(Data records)
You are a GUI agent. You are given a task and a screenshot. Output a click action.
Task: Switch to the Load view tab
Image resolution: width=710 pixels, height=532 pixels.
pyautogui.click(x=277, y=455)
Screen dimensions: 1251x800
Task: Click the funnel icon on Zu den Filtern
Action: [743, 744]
...
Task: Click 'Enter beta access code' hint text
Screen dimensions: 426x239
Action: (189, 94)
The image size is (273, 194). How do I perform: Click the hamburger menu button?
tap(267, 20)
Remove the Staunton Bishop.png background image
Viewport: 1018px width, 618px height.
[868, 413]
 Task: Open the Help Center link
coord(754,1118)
==
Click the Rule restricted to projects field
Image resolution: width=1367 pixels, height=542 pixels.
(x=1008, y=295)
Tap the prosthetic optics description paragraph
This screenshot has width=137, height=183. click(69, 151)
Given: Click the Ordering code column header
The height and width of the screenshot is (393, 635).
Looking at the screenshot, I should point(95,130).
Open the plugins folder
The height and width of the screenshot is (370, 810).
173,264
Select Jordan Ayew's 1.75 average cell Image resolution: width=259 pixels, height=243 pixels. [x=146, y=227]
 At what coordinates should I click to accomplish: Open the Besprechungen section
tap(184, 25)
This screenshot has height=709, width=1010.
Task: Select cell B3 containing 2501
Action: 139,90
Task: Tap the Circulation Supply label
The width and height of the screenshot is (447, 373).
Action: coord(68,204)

EXERCISE TASK: Change "Screen dimensions" to "Screen size" in the stretch of records from the line containing "Task: Click 'Enter" through the line containing "coord(754,1118)", and write out those lines again with everything else left as it is.

THE OUTPUT:
Task: Click 'Enter beta access code' hint text
Screen size: 426x239
Action: (189, 94)
The image size is (273, 194). How do I perform: Click the hamburger menu button?
tap(267, 20)
Remove the Staunton Bishop.png background image
Viewport: 1018px width, 618px height.
[868, 413]
 Task: Open the Help Center link
coord(754,1118)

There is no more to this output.